Sunday, January 30, 2011

The EPA's Mess with Texas

January 30, 2011
By Ben Voth

As part of Obama's new political initiative to bypass a Congress that rejected his leadership in 2009 and 2010, he has announced executive orders to allow the federal government to restrict economic activity to fit legislative goals he apparently no longer believes he can win in political debate.  One of the most important new targets in this new post-congressional agenda is Texas.  The EPA is messing with Texas in ways that threaten to disrupt the biggest jobs-producer in the United States.

The EPA is moving to restrict Texas' ability to continue as the largest production base for natural gas in the nation.  As the largest consumer and producer of natural gas, Texas provides an important alternative in energy production to the conventional fossil fuels of coal and oil.  Those fuels have fallen into dire regulatory restrictions that Vice President Biden suggested should eventually lead to the end of coal production in the United States.  Natural gas has emerged as an important transitional fuel to the green economy.  Despite this, the Obama administration is moving to limit this component of Texas' economic boom. 

A secret weapon in the battle over Texas is EPA regulator Dr. Al Armendariz.  Armendariz was tapped by the Obama administration to limit natural gas production in Texas.  In his seminal article on natural gas production from the Barnett shale in North Texas, Armendariz argues that gas production contributes more to global warming than automotive traffic in Dallas:

For comparison, 2009 emission inventories recently used by state and federal regulators estimated smog- forming emissions from all airports in the Dallas-Fort Worth metropolitan area to be 16 tpd. In addition, these same inventories had emission estimates for on-road motor vehicles (cars, trucks, etc.) in the 9- county Dallas-Fort Worth metropolitan area of 273 tpd. The portion of on-road motor vehicle emissions from the 5-counties in the D-FW metropolitan area with significant oil and gas production was 121 tpd, indicating that the oil and gas sector likely has greater emissions than motor vehicles in these counties.
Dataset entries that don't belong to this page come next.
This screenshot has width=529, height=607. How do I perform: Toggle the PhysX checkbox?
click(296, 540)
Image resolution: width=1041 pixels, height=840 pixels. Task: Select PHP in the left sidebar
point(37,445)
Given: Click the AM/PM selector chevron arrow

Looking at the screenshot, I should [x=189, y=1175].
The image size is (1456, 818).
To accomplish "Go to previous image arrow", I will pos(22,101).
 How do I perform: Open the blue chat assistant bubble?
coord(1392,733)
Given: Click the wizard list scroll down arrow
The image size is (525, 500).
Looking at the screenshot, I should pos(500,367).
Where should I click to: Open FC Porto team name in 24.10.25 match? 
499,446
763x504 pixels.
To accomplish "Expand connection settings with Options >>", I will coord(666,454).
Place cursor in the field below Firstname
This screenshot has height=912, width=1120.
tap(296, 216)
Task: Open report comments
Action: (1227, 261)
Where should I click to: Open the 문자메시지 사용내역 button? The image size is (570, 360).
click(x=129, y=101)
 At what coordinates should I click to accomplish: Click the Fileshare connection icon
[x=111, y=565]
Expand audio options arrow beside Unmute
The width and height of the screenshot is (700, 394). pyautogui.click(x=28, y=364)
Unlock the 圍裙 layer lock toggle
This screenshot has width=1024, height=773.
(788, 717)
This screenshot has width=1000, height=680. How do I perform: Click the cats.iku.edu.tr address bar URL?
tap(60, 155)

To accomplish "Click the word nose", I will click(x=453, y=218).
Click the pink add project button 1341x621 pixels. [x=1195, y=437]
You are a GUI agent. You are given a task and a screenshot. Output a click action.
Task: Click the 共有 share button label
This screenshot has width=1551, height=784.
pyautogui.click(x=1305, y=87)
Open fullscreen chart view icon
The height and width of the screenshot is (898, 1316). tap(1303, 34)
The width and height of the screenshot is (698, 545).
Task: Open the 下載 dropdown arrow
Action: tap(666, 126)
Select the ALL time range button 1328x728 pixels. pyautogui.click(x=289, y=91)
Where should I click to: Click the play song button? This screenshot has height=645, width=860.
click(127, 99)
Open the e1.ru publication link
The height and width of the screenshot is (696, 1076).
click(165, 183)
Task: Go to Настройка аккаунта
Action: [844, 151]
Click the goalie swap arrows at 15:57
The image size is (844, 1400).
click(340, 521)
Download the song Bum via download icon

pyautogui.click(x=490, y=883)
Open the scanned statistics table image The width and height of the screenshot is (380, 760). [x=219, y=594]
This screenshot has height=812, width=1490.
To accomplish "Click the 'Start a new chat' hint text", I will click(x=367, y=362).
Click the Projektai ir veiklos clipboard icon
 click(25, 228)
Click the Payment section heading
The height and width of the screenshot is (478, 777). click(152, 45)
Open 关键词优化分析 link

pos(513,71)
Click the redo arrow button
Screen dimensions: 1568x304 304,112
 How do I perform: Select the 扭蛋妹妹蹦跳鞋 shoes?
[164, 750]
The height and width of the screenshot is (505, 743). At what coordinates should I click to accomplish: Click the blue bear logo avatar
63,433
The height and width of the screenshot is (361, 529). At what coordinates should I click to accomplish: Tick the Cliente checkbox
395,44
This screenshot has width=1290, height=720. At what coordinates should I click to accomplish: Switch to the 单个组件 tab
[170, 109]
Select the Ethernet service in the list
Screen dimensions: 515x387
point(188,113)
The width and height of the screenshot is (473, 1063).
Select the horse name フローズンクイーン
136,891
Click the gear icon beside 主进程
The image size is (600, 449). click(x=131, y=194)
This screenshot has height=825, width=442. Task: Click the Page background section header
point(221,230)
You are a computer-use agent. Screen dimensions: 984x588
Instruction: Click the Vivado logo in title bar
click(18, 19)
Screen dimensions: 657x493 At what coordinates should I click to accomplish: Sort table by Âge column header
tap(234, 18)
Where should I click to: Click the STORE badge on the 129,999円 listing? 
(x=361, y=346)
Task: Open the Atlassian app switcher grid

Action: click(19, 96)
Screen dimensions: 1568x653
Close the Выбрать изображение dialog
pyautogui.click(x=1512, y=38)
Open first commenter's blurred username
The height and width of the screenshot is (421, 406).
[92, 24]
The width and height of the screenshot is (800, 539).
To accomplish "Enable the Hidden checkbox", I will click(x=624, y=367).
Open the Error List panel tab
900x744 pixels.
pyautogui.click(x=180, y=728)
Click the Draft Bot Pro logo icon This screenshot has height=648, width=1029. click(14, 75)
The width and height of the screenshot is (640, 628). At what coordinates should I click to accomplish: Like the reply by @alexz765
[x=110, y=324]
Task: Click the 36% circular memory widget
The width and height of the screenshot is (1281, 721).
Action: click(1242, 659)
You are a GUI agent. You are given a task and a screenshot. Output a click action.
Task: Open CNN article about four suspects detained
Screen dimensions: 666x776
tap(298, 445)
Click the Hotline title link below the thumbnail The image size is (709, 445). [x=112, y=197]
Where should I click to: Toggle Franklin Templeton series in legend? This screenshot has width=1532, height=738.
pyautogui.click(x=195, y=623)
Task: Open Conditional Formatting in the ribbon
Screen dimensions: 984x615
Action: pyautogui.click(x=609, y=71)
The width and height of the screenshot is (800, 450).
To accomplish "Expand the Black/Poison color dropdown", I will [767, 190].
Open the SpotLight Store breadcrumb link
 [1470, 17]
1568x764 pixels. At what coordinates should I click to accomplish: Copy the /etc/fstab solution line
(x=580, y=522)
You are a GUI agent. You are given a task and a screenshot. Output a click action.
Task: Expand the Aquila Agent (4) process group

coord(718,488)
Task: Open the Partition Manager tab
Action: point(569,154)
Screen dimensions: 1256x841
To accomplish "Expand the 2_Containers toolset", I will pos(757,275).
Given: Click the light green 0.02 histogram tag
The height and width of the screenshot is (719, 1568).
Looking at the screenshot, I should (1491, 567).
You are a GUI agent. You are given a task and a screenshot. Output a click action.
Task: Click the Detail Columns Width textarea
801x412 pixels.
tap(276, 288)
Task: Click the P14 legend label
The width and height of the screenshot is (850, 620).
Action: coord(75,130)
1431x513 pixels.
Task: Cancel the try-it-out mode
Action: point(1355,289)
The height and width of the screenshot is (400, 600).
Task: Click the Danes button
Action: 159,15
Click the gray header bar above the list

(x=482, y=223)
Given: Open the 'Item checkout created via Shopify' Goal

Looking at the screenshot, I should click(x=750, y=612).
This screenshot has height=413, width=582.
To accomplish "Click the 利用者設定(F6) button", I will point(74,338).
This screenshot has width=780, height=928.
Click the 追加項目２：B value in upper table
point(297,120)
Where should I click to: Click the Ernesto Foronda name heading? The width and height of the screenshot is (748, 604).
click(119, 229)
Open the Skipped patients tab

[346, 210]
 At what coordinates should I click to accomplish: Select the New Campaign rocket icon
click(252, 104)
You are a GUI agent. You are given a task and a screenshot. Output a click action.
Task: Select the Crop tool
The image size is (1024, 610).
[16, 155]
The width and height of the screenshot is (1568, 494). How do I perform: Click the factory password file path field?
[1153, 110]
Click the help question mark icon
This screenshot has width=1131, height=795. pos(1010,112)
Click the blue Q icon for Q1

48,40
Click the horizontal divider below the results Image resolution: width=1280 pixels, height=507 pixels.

The research relies on "personal conversations" Armendariz had with natural gas-producers in the Dallas area.  This is not generally an acceptable standard for research, but it is laying the foundation for intensely regulating the last major fossil fuel that Texas and the United States can turn to in the 21st century.  The promotion of the activist/expert to the EPA bodes ill for energy use in the United States.  The EPA plans to designate Dallas air as "serious" with regard to ozone pollution based on 1997 standards.  Though Dallas has economically boomed and had a population increase of more than 25% since 1997, the city has reduced ozone levels from 102 parts per billion to 86 parts per billion.  This impressive feat draws no acceptance from the EPA, and the 2 ppb will be enough to designate Dallas as having some of the dirtiest air in the nation.  Dallas air is getting cleaner and will likely soon meet the 1997 standard despite rapid economic growth, but the EPA is eager to dim the star of Lone Star success.

The broader war on CO2 is also important.  The potential ramifications for natural gas-producers are huge since CO2 regulation is authorized by a 2007 Supreme Court decision that allows the EPA to regulate such emissions.  The messing with Texas is compounded by ideological documentaries such as Gasland which try to deceive the public into believing that natural gas extraction contaminates water supplies.  Though gas is extracted nearly a mile below the water supply, ideologues show homeowners dependent on well water setting fire to their water taps from gases presumably introduced by gas drilling.  Though the causation is purely speculative and can definitely happen without the presence of gas drilling, the scare tactics are having the same effect they had on nuclear power with "China Syndrome" and an array of fear-mongering tactics designed to destroy practical access to energy sources inside the United States.

The consequence of this long-running fear-mongering over domestic energy is that the United States pays billions of dollars to dangerous governments around the world to extract the same energy without meaningful regulation.  This means that the world is more polluted than it would be from American sources and that Americans fund jobs elsewhere, drive up oil prices, fund an array of overseas activity -- including terrorism.  The specific effort to mess with Texas energy production reduces one of our nation's most productive internal economies.  Americans are flocking to the state, as shown by the 2010 census, and departing from states holding the EPA's view of greenhouse gases. 

We would do well to expand the impact statement approach to environmental policies like this one.  What will be the global impact of reducing Texas' ability to produce energy?  Why is allowing a nation such as Mexico unbridled access to Gulf drilling or other forms of fossil fuel extraction superior to Texas' approach?  If the EPA knows that energy consumption is not going to be reduced by regulation, do they bear a burden in increasing global pollution through the executive orders signed by the president?  These are all more than fair questions going forward.